34301 Characterizing Associations between Neonatal Abstinence Syndrome and Orofacial Clefting

Sunday, September 30, 2018: 4:45 PM
C. Lendon Mullens, BS , West Virginia University, Morgantown, WV
Ian L McCulloch, BS, M Res , West Virginia University, Morgantown, WV
Kristen M Hardy, BS , West Virginia University, Morgantown, WV
Russell E Mathews, MSN, PNP-BC, RN , Division of Plastic Surgery, West Virginia University, Morgantown, WV
A. Corde Mason, MD , Plastic Surgery, West Virginia University, Morgantown, WV

Orofacial clefting is the most common developmental craniofacial malformation, with a prevalence of about 1 in 700(1,2). Etiologies are thought to be multifactorial(1,2). West Virginia is at the epicenter of the current opioid crisis in the United States(3). Our center has witnessed a large number of newborn infants recovering from neonatal abstinence syndrome (NAS) secondary to in-utero narcotics exposure. Within this group, orofacial clefting has been noted. We sought to characterize the prevalence and associations of orofacial clefting in infants with NAS.

This retrospective study analyzed live births at our institution from 2013-2017 to determine the prevalence of orofacial clefting in our general inborn population compared to infants born with concomitant NAS.

There were 11,599 live births in the study period, 1179 of which had documented NAS. 25 patients were born with orofacial clefting, 8 of whom were recovering from NAS. Odds ratios for NAS patients having developed orofacial clefting, isolated cleft palate, isolated cleft lip, and combined cleft lip and palate compared to the general inborn population were found to be 4.18 (p=.001), 5.92 (p=.001), 3.79 (p=.05), and 2.94 (p=.35), respectively. In comparing the orofacial clefting populations in the NAS and general inborn populations, no significant differences existed in terms of gender, race/ethnicity, birth weight, gestational age at birth, length at birth, head circumference at birth, APGAR scores, and/or newborn screen findings. Additionally, there were no significant differences between the two groups related to prenatal care, folate supplementation during the first trimester, gestational alcohol, cigarette, or marijuana exposures. The only discernable difference between the two populations were exposures to drugs of addiction. In the NAS population, where orofacial clefting was observed, all 8 newborns had documented exposure to opiates during the first trimester – 7 patients were exposed to buprenorphine and 1 patient was exposed to methadone. In the general inborn population with clefting, only 1 patient had exposure to drugs of addiction, which were Percocet and amphetamines.

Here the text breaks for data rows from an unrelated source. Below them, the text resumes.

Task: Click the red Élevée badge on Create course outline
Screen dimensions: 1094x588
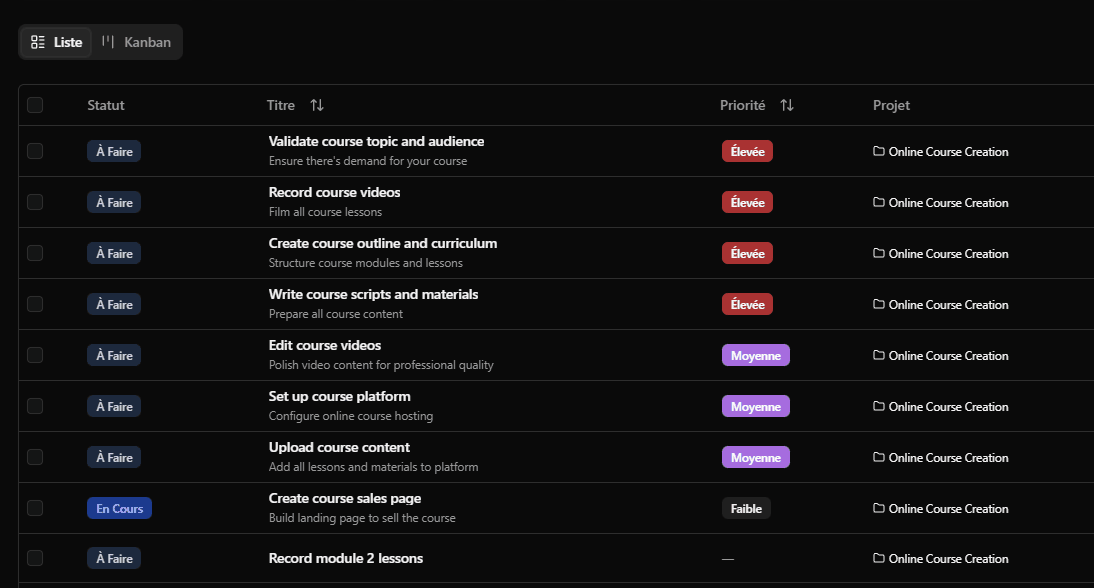Action: [x=747, y=254]
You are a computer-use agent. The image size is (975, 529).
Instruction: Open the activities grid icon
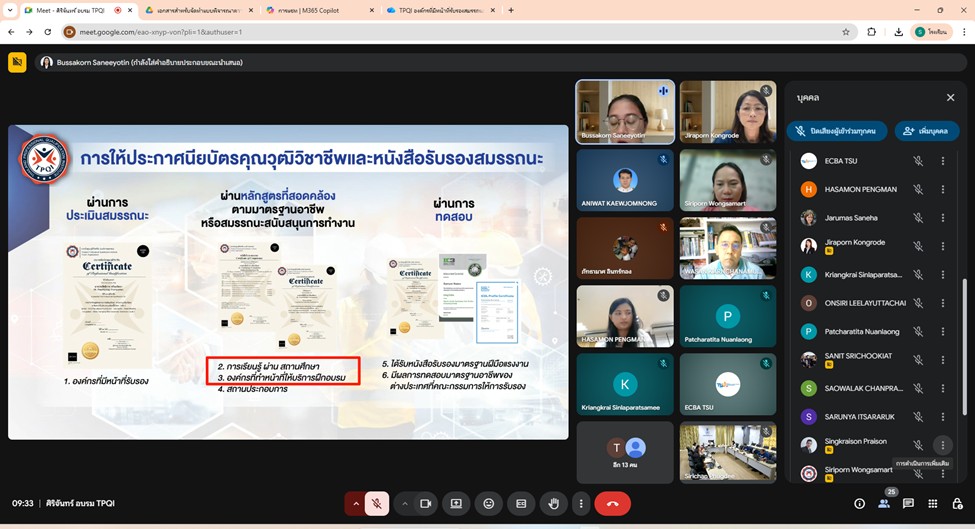(932, 504)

Prevalence of orofacial clefting in infants with NAS in our population was significantly higher than the general population of live births. Isolated cleft palate and isolated cleft lip, specifically, were significantly more prevalent in NAS patients compared to the general population in this cohort. Interestingly, all 8 patients with orofacial clefting in the NAS inborn population were associated with physician-prescribed opiates, buprenorphine and methadone. Future efforts will involve development of a statewide registry to capture all live births in the state detailing true incidence of NAS, opiate exposure, clefting, and associations between them.

References:

  1. Ramanathan A, Deepak T, Krishna S, Ravindra S, Lakhani H. Cleft Lip and Cleft Palate: A Comprehensive Understanding of Etiology, Pathogenesis and an Oral Physician’s Role in Comprehensive Care. Science 2016;5(4-1):14-19
  2. Dixon MJ, Marazita ML, Beaty TH, Murray JC. Cleft lip and palate: understanding genetic and environmental influences. Nature Reviews Genetics 2011;12(3):167-78
  3. Hedegaard H, Warner M, Miniño AM. Drug overdose deaths in the United States, 1999-2015: US Department of Health and Human Services, Centers for Disease Control and Prevention, National Center for Health Statistics, 2017.